A worker is a Python process that typically runs in the background and exists solely as a work horse to perform lengthy or blocking tasks that you don’t want to perform inside web processes. RQ uses workers to perform tasks that are added to the queue.

It provides FIFO-semantics per queue, but how many queues you create is up to you. For the simplest cases, simply using the default queue suffices already.

In case of multiple queues, all queues are equally important to RQ. None has higher priority as far as RQ is concerned. But when you start a worker, you are defining queue priority by the order of the arguments.

First, all work on the high priority queue is done (with FIFO semantics), then low priority queue is emptied. If meanwhile work is enqueued on high priority queue, that work takes precedence over the low priority queue again after the currently running job is finished.

Problem

In case of Redis-Queue, for sending Callback inside a thread, join is required, it’s kind of single threaded.

What we did?

As a solution to the above mentioned problem, we tried RabbitMQ because:

RabbitMQ is a message broker: it accepts and forwards messages. You can think about it as a post office: when you put the mail that you want posting in a post box, you can be sure that Mr. or Ms. Mailperson will eventually deliver the mail to your recipient. In this analogy, RabbitMQ is a post box, a post office and a postman.

By default, RabbitMQ will send each message to the next consumer, in sequence. On average every consumer will get the same number of messages. This way of distributing messages is called round-robin.

Message acknowledgment

Doing a task can take a few seconds. You may wonder what happens if one of the consumers starts a long task and dies with it only partly done.

There are two scenarios available:

RabbitMQ delivers message to the consumer it immediately marks it for deletion. In this case, if you kill a worker we will lose the message it was just processing. We’ll also lose all the messages that were dispatched to this particular worker but were not yet handled.

But we don’t want to lose any tasks. If a worker dies, we’d like the task to be delivered to another worker.

In order to make sure a message is never lost, RabbitMQ supports message acknowledgments. An ack(nowledgement) is sent back by the consumer to tell RabbitMQ that a particular message had been received, processed and that RabbitMQ is free to delete it.

If a consumer dies (its channel is closed, connection is closed, or TCP connection is lost) without sending an ack, RabbitMQ will understand that a message wasn’t processed fully and will re-queue it. If there are other consumers online at the same time, it will then quickly redeliver it to another consumer. That way you can be sure that no message is lost, even if the workers occasionally die.

There aren’t any message timeouts; RabbitMQ will redeliver the message when the consumer dies. It’s fine even if processing a message takes a very, very long time.

Message durability

When RabbitMQ quits or crashes it will forget the queues and messages unless you tell it not to. Two things are required to make sure that messages aren’t lost: we need to mark both the queue and messages as durable.

We can also mark our messages as persistent — by supplying a delivery_mode property with a value 2.

Fair dispatch

In a situation with two workers, when all odd messages are heavy and even messages are light, one worker will be constantly busy and the other one will do hardly any work.

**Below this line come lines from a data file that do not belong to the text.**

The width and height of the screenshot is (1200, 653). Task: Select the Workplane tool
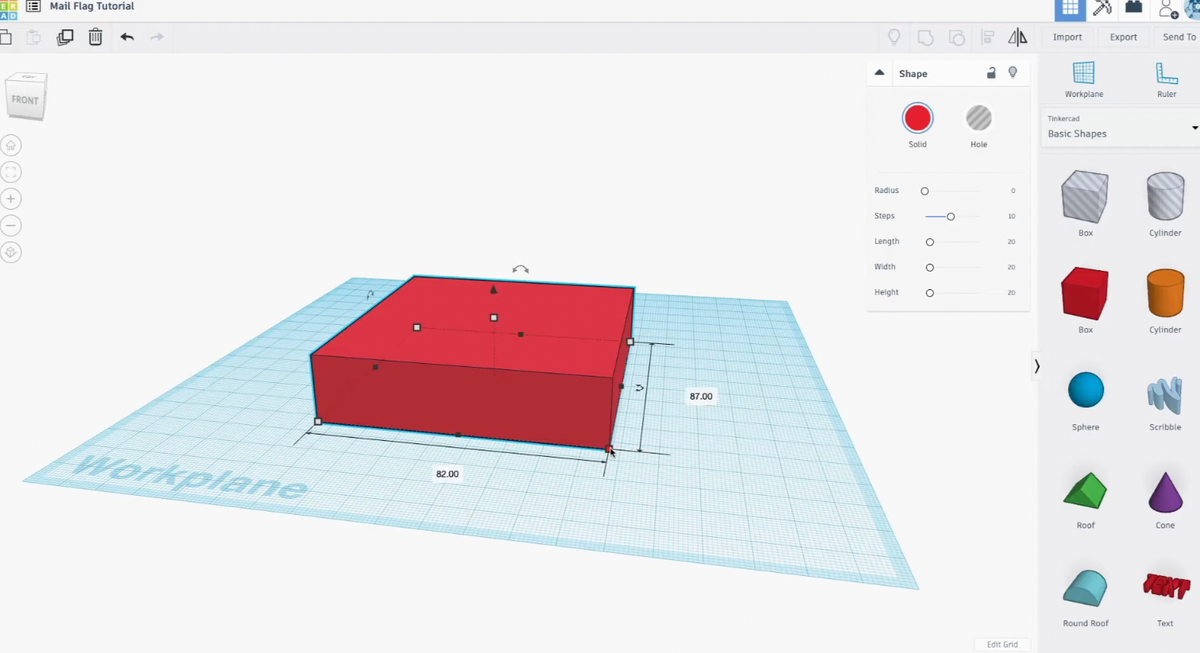coord(1083,78)
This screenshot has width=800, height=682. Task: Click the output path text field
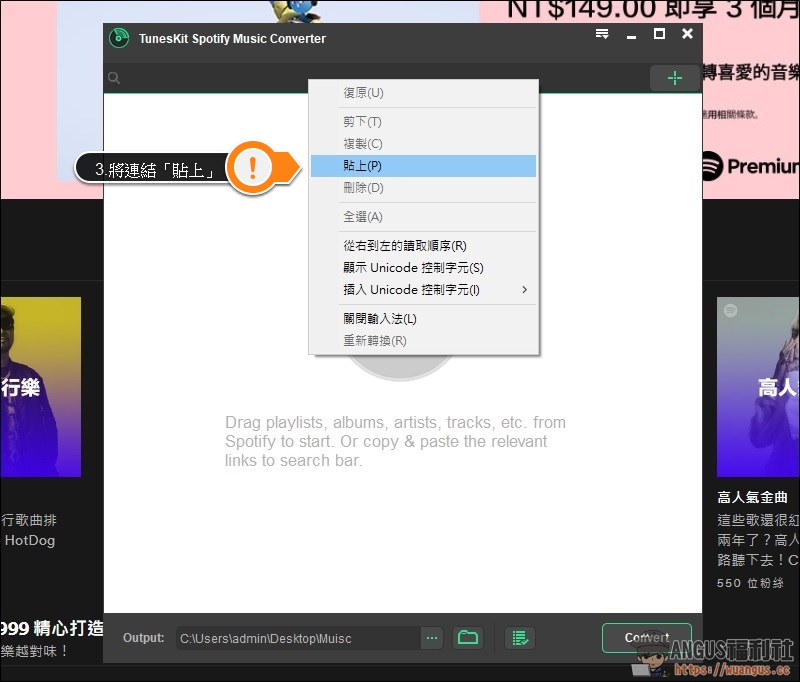pyautogui.click(x=296, y=638)
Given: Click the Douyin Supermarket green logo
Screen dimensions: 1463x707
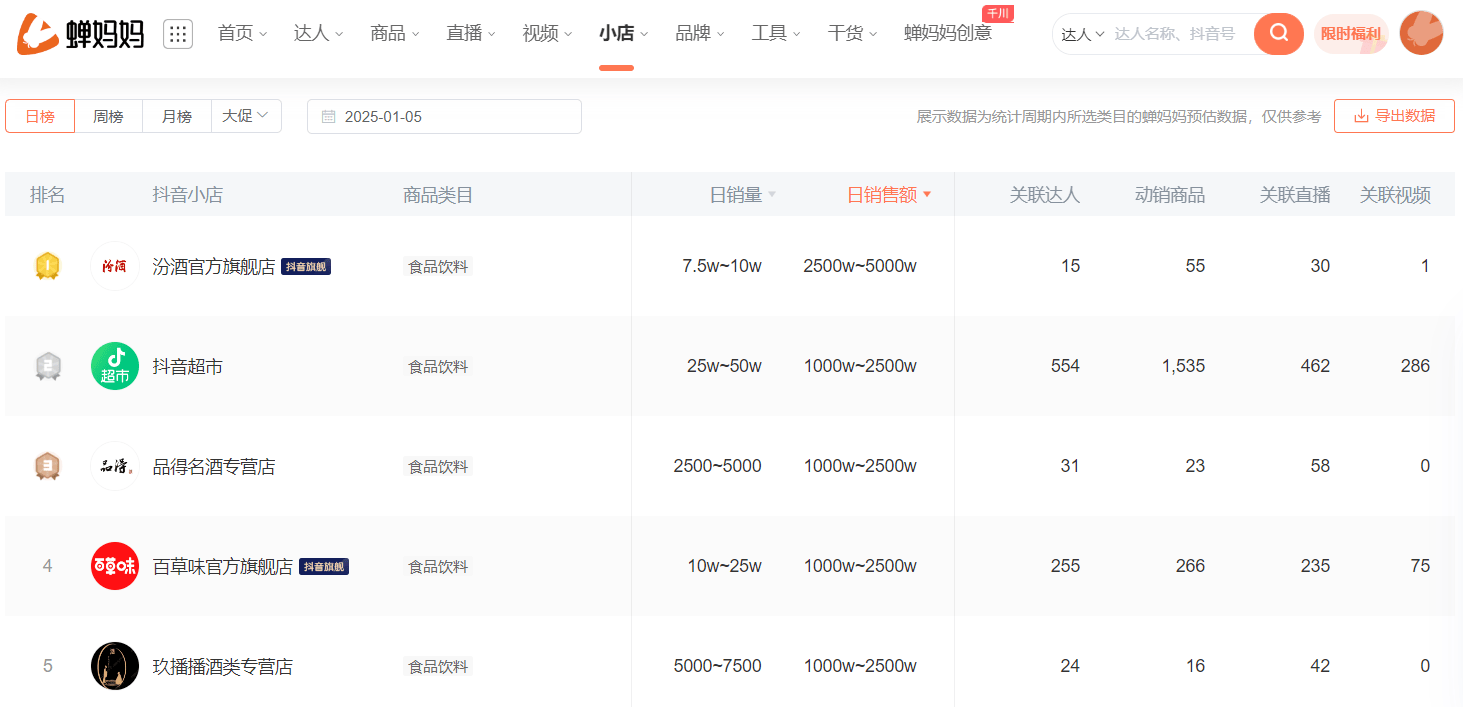Looking at the screenshot, I should [115, 366].
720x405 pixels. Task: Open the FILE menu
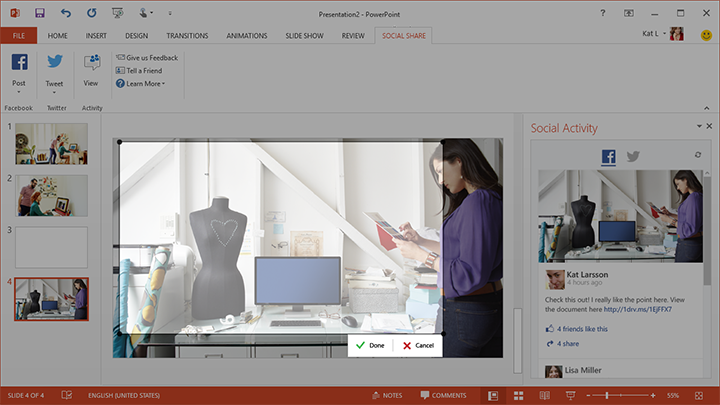[x=18, y=35]
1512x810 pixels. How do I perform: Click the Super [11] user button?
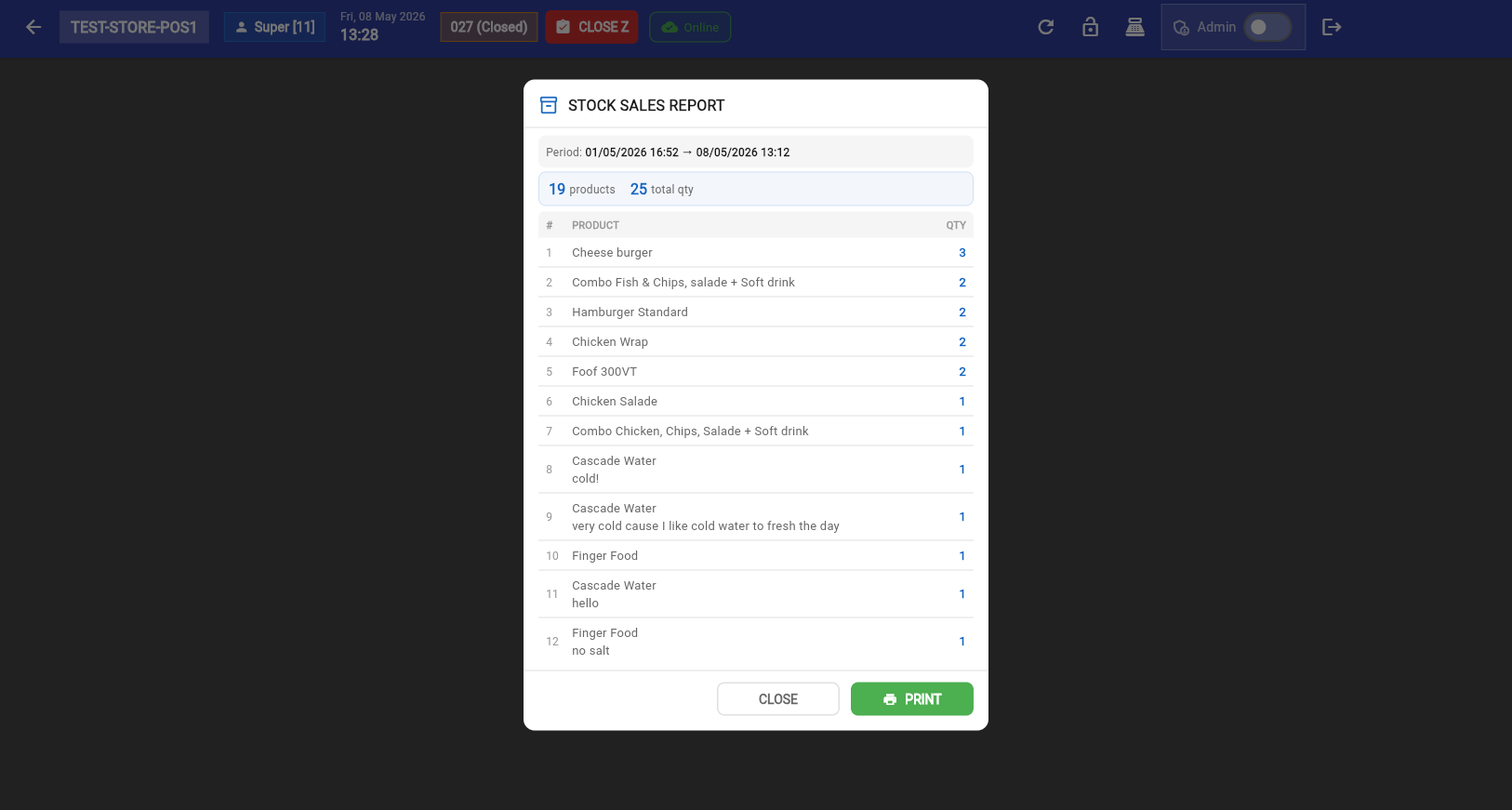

Well, RabbitMQ doesn’t know anything about that and will still dispatch messages evenly.

This happens because RabbitMQ just dispatches a message when the message enters the queue. It doesn’t look at the number of unacknowledged messages for a consumer. It just blindly dispatches every n-th message to the n-th consumer.

In order to defeat that we can use the basic.qos method with the prefetch_count=1 setting. This tells RabbitMQ not to give more than one message to a worker at a time. Or, in other words, don’t dispatch a new message to a worker until it has processed and acknowledged the previous one. Instead, it will dispatch it to the next worker that is not still busy.